EXERCISE » Whenever a line in the data contains "agent", show that line.

Items from a data source
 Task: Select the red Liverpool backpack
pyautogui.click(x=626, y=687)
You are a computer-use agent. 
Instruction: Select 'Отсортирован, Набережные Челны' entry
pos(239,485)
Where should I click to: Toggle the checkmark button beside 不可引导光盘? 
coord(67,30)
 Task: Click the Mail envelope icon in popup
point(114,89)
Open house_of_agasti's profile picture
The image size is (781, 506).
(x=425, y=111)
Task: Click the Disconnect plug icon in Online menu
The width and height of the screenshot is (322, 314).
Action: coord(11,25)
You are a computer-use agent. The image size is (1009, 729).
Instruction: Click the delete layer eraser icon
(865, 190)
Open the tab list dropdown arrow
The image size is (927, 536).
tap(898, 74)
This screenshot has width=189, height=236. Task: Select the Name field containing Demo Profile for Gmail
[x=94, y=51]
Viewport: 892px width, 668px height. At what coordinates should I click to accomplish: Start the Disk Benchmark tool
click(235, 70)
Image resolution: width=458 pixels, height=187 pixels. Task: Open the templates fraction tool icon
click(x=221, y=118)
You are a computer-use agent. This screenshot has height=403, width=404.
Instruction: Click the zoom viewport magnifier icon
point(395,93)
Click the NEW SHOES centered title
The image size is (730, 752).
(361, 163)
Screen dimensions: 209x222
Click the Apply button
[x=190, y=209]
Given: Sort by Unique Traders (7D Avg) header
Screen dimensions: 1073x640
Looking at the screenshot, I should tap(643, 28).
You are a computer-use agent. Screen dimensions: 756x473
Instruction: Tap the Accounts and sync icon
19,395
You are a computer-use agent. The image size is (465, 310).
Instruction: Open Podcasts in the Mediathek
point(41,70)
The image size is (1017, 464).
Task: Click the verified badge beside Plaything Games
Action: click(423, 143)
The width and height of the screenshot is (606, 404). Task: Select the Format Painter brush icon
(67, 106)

REPLY »
You are a computer-use agent. 
You are a computer-use agent. The image size is (1009, 729).
You are a computer-use agent. This screenshot has height=403, width=404.
You are a computer-use agent. Screen dimensions: 756x473
You are a computer-use agent. The image size is (465, 310).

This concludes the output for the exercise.